# came home to a loose tegu



## BillieJeAn (Aug 28, 2011)

some of the kids must have messed with him while i was gone, he's not in his cage. what can i do? im freaking out pretty bad right now:huh:


----------



## hoosier (Aug 28, 2011)

take some deep breaths and relax for a second 
now look under couches, and everywhere where he could have squeezed into. check everywhere and try to comb the area.
he will turn up


----------



## jerobi2k (Aug 28, 2011)

set up his heat lamp outsde the enclosure with a basking spot and some of his favorite food, sit back and wait for him to come out. also peek around every nook and cranny with a flash light. good luck Bj.


----------



## BillieJeAn (Aug 28, 2011)

what if he got outside? my step dad just said the door has been open all day :/


----------



## jerobi2k (Aug 28, 2011)

who knows, alot of time when they find a warm spot close to where they snuck out of they dont roam very far. my gUs like it under dressers, TV stand and mostly any place that they can fit snug under. its possible he didnt make it all the way to the door. best of luck!


----------



## kellen.watkins (Aug 28, 2011)

i hope he didnt get outside :-( if he is in the house im sure he will turn up, mine was lost for 4 days and she found me lol


----------



## babyyitslove (Aug 28, 2011)

I hope you find that crazy little Guy. We just finished his mansion today =0(


----------



## BillieJeAn (Aug 29, 2011)

babyyitslove said:


> I hope you find that crazy little Guy. We just finished his mansion today =0(



im so upset because i was so happy for him to go to you guys, im looking for him, and i set out food and a basking light. i hope he didnt get outiside :/

update: after a scared mom helping me out and about to cry when he ran towards her, a wrecked room, and a lot of bite marks. Obi has been captured!!!!


----------



## babyyitslove (Aug 29, 2011)

Yaaaaaaaay! I knew that angry little dinosaur wouldn't stay hidden long!


----------



## kellen.watkins (Aug 29, 2011)

Woooohoooo!!! That's awesome congrats I know how good the feeling is


----------



## jerobi2k (Aug 29, 2011)

lol, good to hear. =D


----------



## BillieJeAn (Aug 29, 2011)

i was so scared!! 

sad thing is i was making a bit of progress with him, now he attacks his water dish when i set it in there


----------



## babyyitslove (Aug 29, 2011)

Its OK. THats normal. Our Guy got out and when I finally caught him, he was a total wreck for a few days.


----------



## ClockworkCarrion (Oct 8, 2011)

lol i know this is an older post but my guy escaped not long ago also. he was only a foot away from his cage underneath a sack i had on the floor. i noticed any reptiles ive had that managed to escape were still very close to the cage and under or inside something. its a good thing im messy, no one has to go far to find a place to hide lol. 
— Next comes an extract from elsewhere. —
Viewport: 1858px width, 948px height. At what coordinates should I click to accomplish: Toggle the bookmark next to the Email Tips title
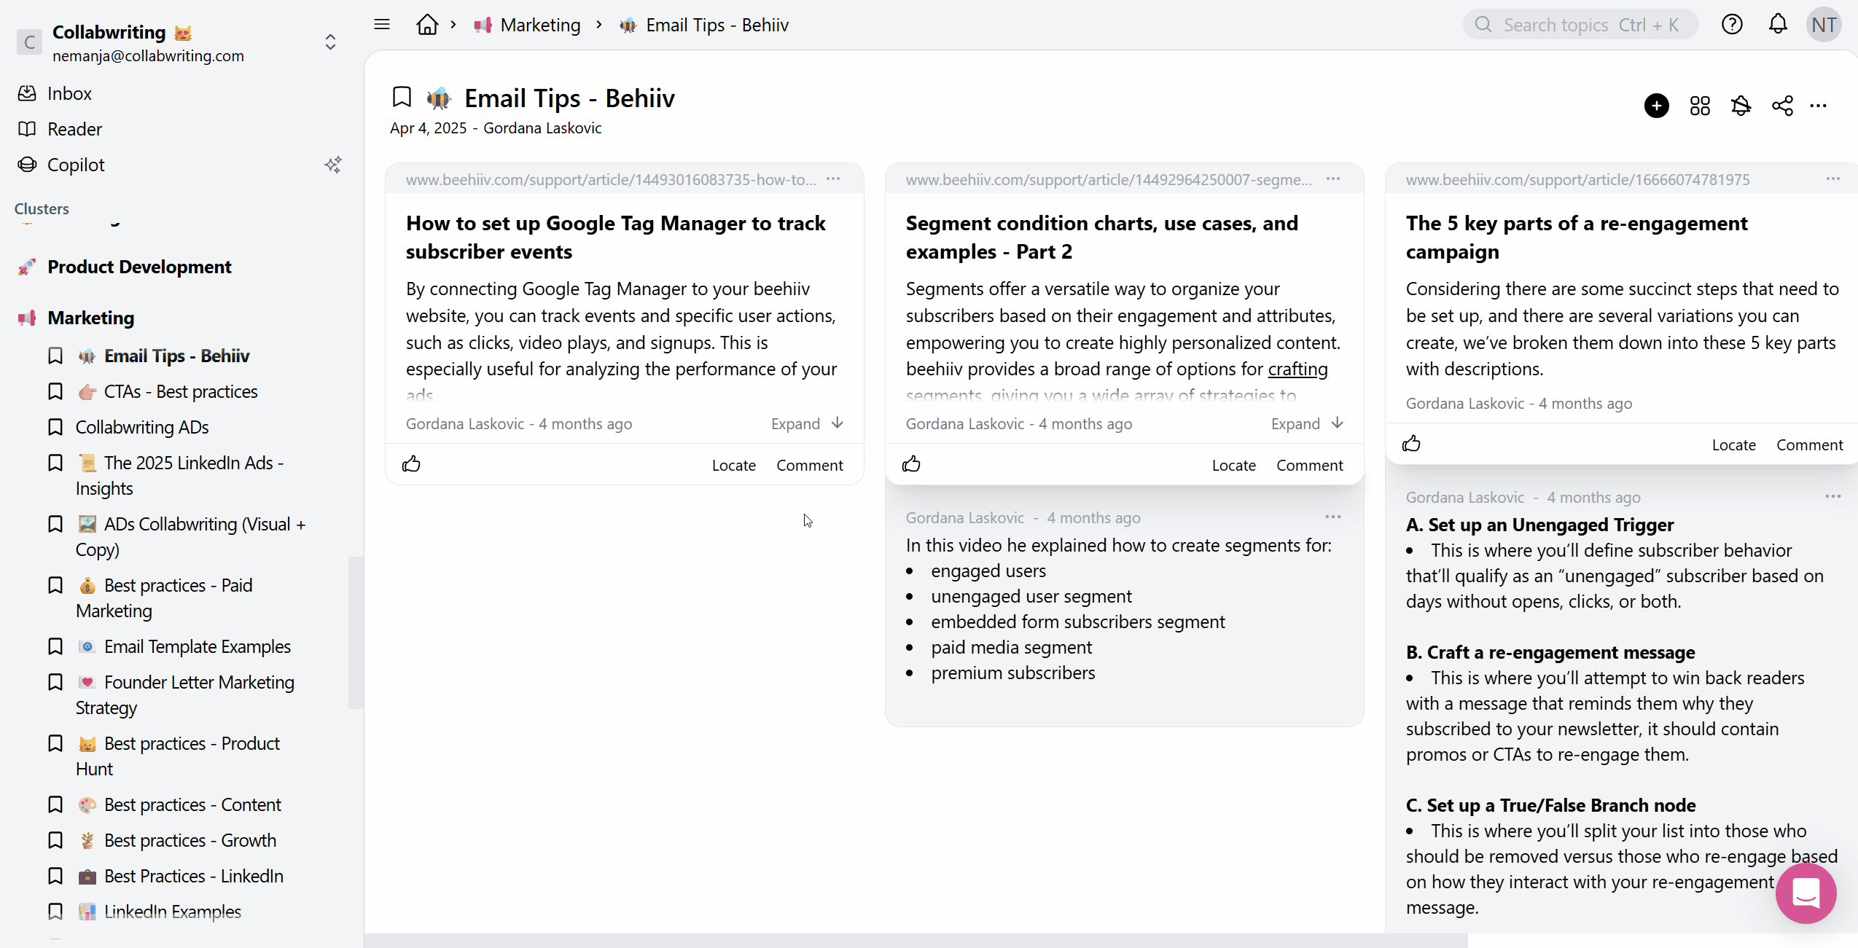[402, 97]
i bet it would be worse if the place was spotless, probably go further to find a place to hide. so far ive found lizards in a shoe, under a sack, under my dresser, and in the closet. an escaped lizard isnt so bad, but when i had any rodents escape GEEZ those things are evil. a rat went into the air/heating vents of the house... that was fun. i cought the little b*tch going back to her cage taking her babies and trying to bring them into the walls. thats all id need, 9 baby rats loose in my walls that would just get big n breed. she was pretty mad when i cought her and threw her in a 55 gallon aquarium with no way to escape, lol.


----------



## BillieJeAn (Oct 8, 2011)

He was literally three feet away. IN MY COUCH! Not under it, but in it. Catching him was a hassle because he's such a butt. Rubber gloves and a towel lol. 

I used to have a hamster who learned how to open her cage, she never went far, always to her bag of food lol


----------